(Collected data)
§

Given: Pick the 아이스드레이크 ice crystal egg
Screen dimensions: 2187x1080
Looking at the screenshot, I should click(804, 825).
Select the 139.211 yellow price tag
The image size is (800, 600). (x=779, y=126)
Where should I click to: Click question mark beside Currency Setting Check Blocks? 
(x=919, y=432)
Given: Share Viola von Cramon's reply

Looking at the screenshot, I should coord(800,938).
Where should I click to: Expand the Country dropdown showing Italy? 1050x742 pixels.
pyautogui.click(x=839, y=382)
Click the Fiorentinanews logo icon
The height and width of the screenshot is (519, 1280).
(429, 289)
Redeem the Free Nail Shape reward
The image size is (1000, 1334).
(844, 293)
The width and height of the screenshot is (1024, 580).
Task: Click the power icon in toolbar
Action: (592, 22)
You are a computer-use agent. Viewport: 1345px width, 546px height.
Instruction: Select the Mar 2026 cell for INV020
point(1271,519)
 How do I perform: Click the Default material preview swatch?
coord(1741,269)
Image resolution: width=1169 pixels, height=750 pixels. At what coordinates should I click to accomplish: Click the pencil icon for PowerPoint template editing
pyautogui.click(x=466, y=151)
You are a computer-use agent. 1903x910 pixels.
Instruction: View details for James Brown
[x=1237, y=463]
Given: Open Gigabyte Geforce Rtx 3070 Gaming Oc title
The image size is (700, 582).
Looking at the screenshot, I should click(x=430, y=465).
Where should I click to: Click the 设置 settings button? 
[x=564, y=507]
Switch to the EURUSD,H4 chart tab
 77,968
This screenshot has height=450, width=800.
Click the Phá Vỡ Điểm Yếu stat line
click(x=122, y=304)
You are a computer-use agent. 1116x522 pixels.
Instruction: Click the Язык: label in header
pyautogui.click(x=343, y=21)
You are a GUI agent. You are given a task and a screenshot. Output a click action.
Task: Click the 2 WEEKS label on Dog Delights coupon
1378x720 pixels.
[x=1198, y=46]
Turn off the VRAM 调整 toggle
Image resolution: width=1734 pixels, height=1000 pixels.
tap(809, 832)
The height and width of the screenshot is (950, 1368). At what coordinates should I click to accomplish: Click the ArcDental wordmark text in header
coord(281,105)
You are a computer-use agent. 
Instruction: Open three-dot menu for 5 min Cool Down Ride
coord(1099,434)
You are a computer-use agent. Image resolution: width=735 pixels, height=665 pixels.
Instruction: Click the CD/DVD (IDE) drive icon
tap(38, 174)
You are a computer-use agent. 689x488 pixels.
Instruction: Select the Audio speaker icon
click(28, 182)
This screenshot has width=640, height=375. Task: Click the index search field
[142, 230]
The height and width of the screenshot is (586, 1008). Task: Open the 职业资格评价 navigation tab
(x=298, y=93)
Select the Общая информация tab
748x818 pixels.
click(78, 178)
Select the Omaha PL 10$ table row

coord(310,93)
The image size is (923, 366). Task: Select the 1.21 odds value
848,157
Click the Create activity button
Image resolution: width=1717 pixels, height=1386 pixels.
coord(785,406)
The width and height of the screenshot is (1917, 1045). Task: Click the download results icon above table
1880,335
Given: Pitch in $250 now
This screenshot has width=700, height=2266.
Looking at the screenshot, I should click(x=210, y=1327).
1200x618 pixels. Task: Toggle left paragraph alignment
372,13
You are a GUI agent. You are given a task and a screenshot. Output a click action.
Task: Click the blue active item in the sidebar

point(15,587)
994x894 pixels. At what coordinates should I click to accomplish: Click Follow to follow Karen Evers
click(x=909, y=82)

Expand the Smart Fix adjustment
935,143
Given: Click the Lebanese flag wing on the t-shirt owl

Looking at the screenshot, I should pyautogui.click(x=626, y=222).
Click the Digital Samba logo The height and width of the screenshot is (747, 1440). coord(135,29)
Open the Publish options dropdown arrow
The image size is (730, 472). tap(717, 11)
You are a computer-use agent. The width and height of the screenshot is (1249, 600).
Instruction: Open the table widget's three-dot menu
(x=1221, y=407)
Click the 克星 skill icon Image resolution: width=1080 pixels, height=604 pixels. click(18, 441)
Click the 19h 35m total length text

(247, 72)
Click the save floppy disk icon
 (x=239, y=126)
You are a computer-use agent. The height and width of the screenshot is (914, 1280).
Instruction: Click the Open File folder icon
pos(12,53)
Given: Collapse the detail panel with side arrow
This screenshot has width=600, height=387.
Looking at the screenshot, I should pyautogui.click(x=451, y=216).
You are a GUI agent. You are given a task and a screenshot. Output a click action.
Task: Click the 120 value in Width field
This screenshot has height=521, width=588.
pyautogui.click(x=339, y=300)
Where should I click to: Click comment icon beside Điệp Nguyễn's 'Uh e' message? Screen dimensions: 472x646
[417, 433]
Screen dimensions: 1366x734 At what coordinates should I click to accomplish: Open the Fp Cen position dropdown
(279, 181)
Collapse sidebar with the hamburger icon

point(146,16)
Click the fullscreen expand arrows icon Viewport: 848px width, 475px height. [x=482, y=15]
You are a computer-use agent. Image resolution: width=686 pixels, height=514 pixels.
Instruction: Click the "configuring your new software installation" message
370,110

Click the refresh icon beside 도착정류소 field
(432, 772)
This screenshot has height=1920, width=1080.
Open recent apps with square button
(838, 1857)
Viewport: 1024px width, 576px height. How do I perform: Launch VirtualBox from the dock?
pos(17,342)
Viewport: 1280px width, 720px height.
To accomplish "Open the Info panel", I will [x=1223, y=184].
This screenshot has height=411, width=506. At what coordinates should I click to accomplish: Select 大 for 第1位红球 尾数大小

§

**Task description**
The expected response is the full data, reproduced exactly.

**Task result**
Given: Pick the 아이스드레이크 ice crystal egg
Screen dimensions: 2187x1080
Looking at the screenshot, I should click(804, 825).
Select the 139.211 yellow price tag
The image size is (800, 600). (x=779, y=126)
Where should I click to: Click question mark beside Currency Setting Check Blocks? 
(x=919, y=432)
Given: Share Viola von Cramon's reply

Looking at the screenshot, I should coord(800,938).
Where should I click to: Expand the Country dropdown showing Italy? 1050x742 pixels.
pyautogui.click(x=839, y=382)
Click the Fiorentinanews logo icon
The height and width of the screenshot is (519, 1280).
(429, 289)
Redeem the Free Nail Shape reward
The image size is (1000, 1334).
(844, 293)
The width and height of the screenshot is (1024, 580).
Task: Click the power icon in toolbar
Action: (592, 22)
You are a computer-use agent. Viewport: 1345px width, 546px height.
Instruction: Select the Mar 2026 cell for INV020
point(1271,519)
 How do I perform: Click the Default material preview swatch?
coord(1741,269)
Image resolution: width=1169 pixels, height=750 pixels. At what coordinates should I click to accomplish: Click the pencil icon for PowerPoint template editing
pyautogui.click(x=466, y=151)
You are a computer-use agent. 1903x910 pixels.
Instruction: View details for James Brown
[x=1237, y=463]
Given: Open Gigabyte Geforce Rtx 3070 Gaming Oc title
The image size is (700, 582).
Looking at the screenshot, I should click(x=430, y=465).
Where should I click to: Click the 设置 settings button? 
[x=564, y=507]
Switch to the EURUSD,H4 chart tab
 77,968
This screenshot has height=450, width=800.
Click the Phá Vỡ Điểm Yếu stat line
click(x=122, y=304)
You are a computer-use agent. 1116x522 pixels.
Instruction: Click the Язык: label in header
pyautogui.click(x=343, y=21)
You are a GUI agent. You are given a task and a screenshot. Output a click action.
Task: Click the 2 WEEKS label on Dog Delights coupon
1378x720 pixels.
[x=1198, y=46]
Turn off the VRAM 调整 toggle
Image resolution: width=1734 pixels, height=1000 pixels.
tap(809, 832)
The height and width of the screenshot is (950, 1368). At what coordinates should I click to accomplish: Click the ArcDental wordmark text in header
coord(281,105)
You are a computer-use agent. 
Instruction: Open three-dot menu for 5 min Cool Down Ride
coord(1099,434)
You are a computer-use agent. Image resolution: width=735 pixels, height=665 pixels.
Instruction: Click the CD/DVD (IDE) drive icon
tap(38, 174)
You are a computer-use agent. 689x488 pixels.
Instruction: Select the Audio speaker icon
click(28, 182)
This screenshot has width=640, height=375. Task: Click the index search field
[142, 230]
The height and width of the screenshot is (586, 1008). Task: Open the 职业资格评价 navigation tab
(x=298, y=93)
Select the Общая информация tab
748x818 pixels.
click(78, 178)
Select the Omaha PL 10$ table row

coord(310,93)
The image size is (923, 366). Task: Select the 1.21 odds value
848,157
Click the Create activity button
Image resolution: width=1717 pixels, height=1386 pixels.
coord(785,406)
The width and height of the screenshot is (1917, 1045). Task: Click the download results icon above table
1880,335
Given: Pitch in $250 now
This screenshot has width=700, height=2266.
Looking at the screenshot, I should click(x=210, y=1327).
1200x618 pixels. Task: Toggle left paragraph alignment
372,13
You are a GUI agent. You are given a task and a screenshot. Output a click action.
Task: Click the blue active item in the sidebar

point(15,587)
994x894 pixels. At what coordinates should I click to accomplish: Click Follow to follow Karen Evers
click(x=909, y=82)

Expand the Smart Fix adjustment
935,143
Given: Click the Lebanese flag wing on the t-shirt owl

Looking at the screenshot, I should pyautogui.click(x=626, y=222).
Click the Digital Samba logo The height and width of the screenshot is (747, 1440). coord(135,29)
Open the Publish options dropdown arrow
The image size is (730, 472). tap(717, 11)
You are a computer-use agent. The width and height of the screenshot is (1249, 600).
Instruction: Open the table widget's three-dot menu
(x=1221, y=407)
Click the 克星 skill icon Image resolution: width=1080 pixels, height=604 pixels. click(18, 441)
Click the 19h 35m total length text

(247, 72)
Click the save floppy disk icon
 (x=239, y=126)
You are a computer-use agent. The height and width of the screenshot is (914, 1280).
Instruction: Click the Open File folder icon
pos(12,53)
Given: Collapse the detail panel with side arrow
This screenshot has width=600, height=387.
Looking at the screenshot, I should pyautogui.click(x=451, y=216).
You are a GUI agent. You are given a task and a screenshot. Output a click action.
Task: Click the 120 value in Width field
This screenshot has height=521, width=588.
pyautogui.click(x=339, y=300)
Where should I click to: Click comment icon beside Điệp Nguyễn's 'Uh e' message? Screen dimensions: 472x646
[417, 433]
Screen dimensions: 1366x734 At what coordinates should I click to accomplish: Open the Fp Cen position dropdown
(279, 181)
Collapse sidebar with the hamburger icon

point(146,16)
Click the fullscreen expand arrows icon Viewport: 848px width, 475px height. [x=482, y=15]
You are a computer-use agent. Image resolution: width=686 pixels, height=514 pixels.
Instruction: Click the "configuring your new software installation" message
370,110

Click the refresh icon beside 도착정류소 field
(432, 772)
This screenshot has height=1920, width=1080.
Open recent apps with square button
(838, 1857)
Viewport: 1024px width, 576px height. How do I perform: Launch VirtualBox from the dock?
pos(17,342)
Viewport: 1280px width, 720px height.
To accomplish "Open the Info panel", I will [x=1223, y=184].
This screenshot has height=411, width=506. At what coordinates should I click to accomplish: Select 大 for 第1位红球 尾数大小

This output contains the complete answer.